Are you available to help for a few more min.
I am back. Been gone about two hours. What is it you don't understand about the former problem?
Honestly I don't know what am I doing wrong or what should i be doing with the previous problem the one about
Direction. Simplify each of the following expressions where possible.
6x^2y^3+9x^2y^3 divided by 3x^2y^2
don't i have to do for the following top numbers of division add the whole numbers then add both x^2 because i have to combine like terms in order to simplify then i have to divide my answer with the what ever is on the bottom of the division. As you can see i am clueless about what to do.
6x^2y^3 + 9x^2y^3 divided by 3x^2y^2
First, factor the numerator. You can take out 3 from the 6 and 9 and you can take out x^2y^3 since that appears in both of the terms added. So the factored numerator will look like this.

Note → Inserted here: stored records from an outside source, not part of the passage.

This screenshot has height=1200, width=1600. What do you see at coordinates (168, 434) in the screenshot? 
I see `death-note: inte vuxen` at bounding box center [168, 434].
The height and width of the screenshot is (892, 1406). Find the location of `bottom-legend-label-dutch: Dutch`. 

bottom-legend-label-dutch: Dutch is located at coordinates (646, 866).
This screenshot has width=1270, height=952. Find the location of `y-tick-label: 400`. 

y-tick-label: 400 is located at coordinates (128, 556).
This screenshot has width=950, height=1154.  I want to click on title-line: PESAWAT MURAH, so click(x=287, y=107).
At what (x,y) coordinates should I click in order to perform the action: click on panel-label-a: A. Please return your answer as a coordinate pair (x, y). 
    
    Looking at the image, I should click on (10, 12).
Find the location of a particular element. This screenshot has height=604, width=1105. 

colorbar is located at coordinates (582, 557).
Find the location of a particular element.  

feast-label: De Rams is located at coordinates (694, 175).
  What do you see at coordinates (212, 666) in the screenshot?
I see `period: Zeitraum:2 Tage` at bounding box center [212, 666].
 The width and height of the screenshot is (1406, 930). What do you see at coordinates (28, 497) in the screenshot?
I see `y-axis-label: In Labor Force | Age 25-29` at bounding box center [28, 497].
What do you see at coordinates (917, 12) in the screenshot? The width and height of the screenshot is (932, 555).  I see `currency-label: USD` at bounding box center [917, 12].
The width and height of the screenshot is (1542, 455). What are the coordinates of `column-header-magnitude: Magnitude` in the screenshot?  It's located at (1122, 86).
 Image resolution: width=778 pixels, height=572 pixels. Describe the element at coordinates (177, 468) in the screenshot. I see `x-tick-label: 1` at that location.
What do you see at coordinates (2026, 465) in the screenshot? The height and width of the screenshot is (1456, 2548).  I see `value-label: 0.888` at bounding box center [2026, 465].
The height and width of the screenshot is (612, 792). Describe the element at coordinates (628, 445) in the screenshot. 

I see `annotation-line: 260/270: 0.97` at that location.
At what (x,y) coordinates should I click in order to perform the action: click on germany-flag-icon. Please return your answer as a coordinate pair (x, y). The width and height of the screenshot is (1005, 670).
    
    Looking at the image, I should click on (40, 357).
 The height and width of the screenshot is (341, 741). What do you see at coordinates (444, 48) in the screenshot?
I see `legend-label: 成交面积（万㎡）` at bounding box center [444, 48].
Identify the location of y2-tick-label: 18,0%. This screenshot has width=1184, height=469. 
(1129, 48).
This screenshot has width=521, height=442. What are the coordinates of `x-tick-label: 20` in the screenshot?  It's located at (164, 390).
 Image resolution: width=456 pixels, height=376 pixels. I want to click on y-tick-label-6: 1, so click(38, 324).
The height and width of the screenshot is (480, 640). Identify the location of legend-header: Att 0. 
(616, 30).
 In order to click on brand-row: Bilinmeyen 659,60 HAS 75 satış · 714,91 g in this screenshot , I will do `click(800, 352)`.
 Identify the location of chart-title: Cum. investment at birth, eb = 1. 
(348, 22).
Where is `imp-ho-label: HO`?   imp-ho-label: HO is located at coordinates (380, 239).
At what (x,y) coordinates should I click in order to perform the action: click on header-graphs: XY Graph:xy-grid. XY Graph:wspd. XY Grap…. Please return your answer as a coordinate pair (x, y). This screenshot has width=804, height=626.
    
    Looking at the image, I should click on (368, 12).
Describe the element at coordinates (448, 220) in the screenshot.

3x^2y^3(2+3)=3x^2y^3(5)=15x^2y^3.
The denominator is ok as it is. So the fraction now looks like this.
(15x^2y^3)/(3x^2y^2)=
Three from the bottom goes into the top 15 5 times. x^2 on top and bottom cancel. y^3 on top and y^2 on bottom leaves y on top. The final answer is
5y.
Thank you for your explanation I'm going to print your answer to keep it as future reference for when i have test and follow your steps. I have to reread it so i can understand it. I want to really know the material just incase for when i get an exam.All your help is very appreciated.
Actually, I worked it the hard way.
The easier way is to simply add the two number in the numerator. Since both are numbers (one 6 and the other 15) of x^2y^3, we can (without factoring) just add them together to obtain 15x^2y^3.
Then place that over the denominator to get the following:
(15x^2y^3)/(3x^2y^2) and simplify from there as I did above. That saves the factoring step that I used at the beginning.